Netflixは、同社製品のプッシュ通知や様々なデバイス間の通信をサポートするWebSocketメッセージングプラットフォーム、Pushyの進化の詳細を共有した。Netflixのエンジニアは、プラットフォームのスケーラビリティと信頼性を確保し、新しい機能をサポートするために、Pushyのエコシステム全体で数多くの改善を実施した。
Pushyは、テレビ、ゲーム機、携帯電話、ウェブブラウザなど、さまざまなデバイス上で動作するNetflixアプリに通知メッセージを配信するサービスのエコシステムの重要な一部である。Netflixのプラットフォームのこの部分は数年前から存在しており、Susheel Aroskar氏はQCon New York 2018でZuul Pushについて語り、動機、目標、初期設計について議論した。
Netflixのソフトウェア・エンジニアであるKarthik Yagna氏、Baskar Odayarkoil氏、Alex Ellis氏は、最近のブログ投稿で、Pushyの歴史的な利用の伸びと、プラットフォームを近代化する必要性について議論した。
過去5年間で、Pushyは数千万の同時接続から数億の同時接続になり、定期的に毎秒30万メッセージを送信するようになった。この成長をサポートするために、Pushyの将来の役割と将来の安定性の両方を視野に入れて、Pushyの過去の仮定と設計上の決定を再検討した。

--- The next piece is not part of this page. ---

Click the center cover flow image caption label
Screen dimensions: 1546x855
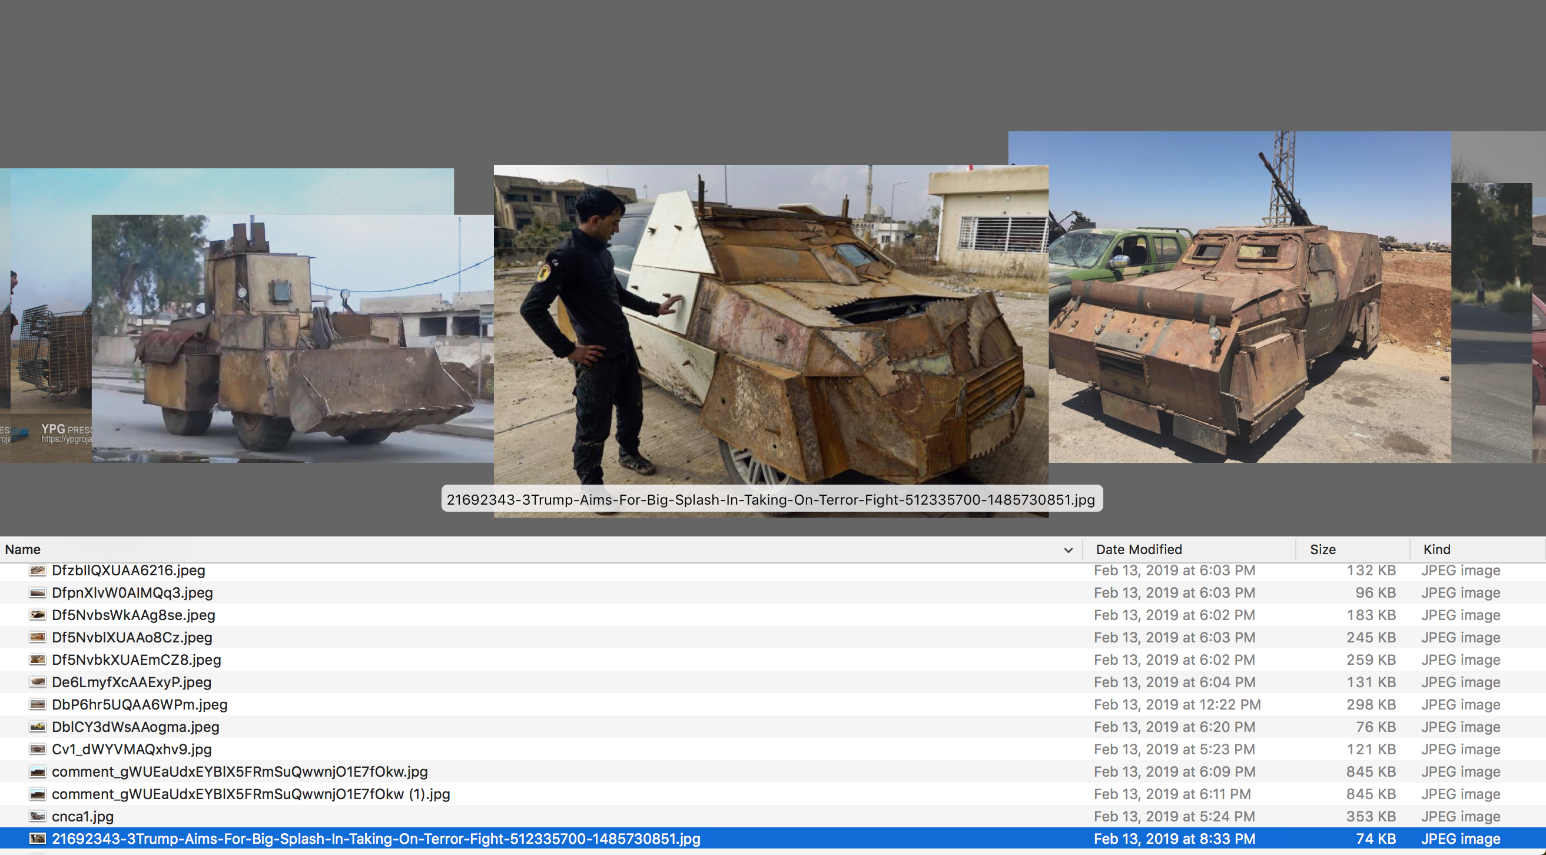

エンジニアは、スケーラビリティ、パフォーマンス、信頼性を念頭に置いて、通知配信に関わる多くのサービスにわたって改善を実施し、一部を完全に書き直した。チームはPushyのスケーラビリティに取り組み、よりパフォーマンスとコスト効率の高いインスタンスタイプに変更し、ノードあたりの平均同時接続数を60,000から200,000に増加させた。また、接続数に応じた指数関数的なスケーリング・ポリシーを採用し、サーバー・プール全体で接続数を均等にバランスさせている。
Pushyエコシステムの進化(出典:Netflix Technical Blog)
さらに、通知配信フロー(Push Registry)のキャッシュ実装を、NetflixのオープンソースRedisラッパーであるDynomiteから、内部で開発された汎用的なキー・バリュー・データベース・サービスであるKeyValueに置き換えた。MantisジョブをベースにしたMessage Processorは、Apache Kafkaトピックからメッセージを消費するスタンドアローンのSpring Bootサービスに作り直され、自動水平スケーリング、カナリアとレッド/ブラックのデプロイメント、さらに観測可能性を活用するようになった。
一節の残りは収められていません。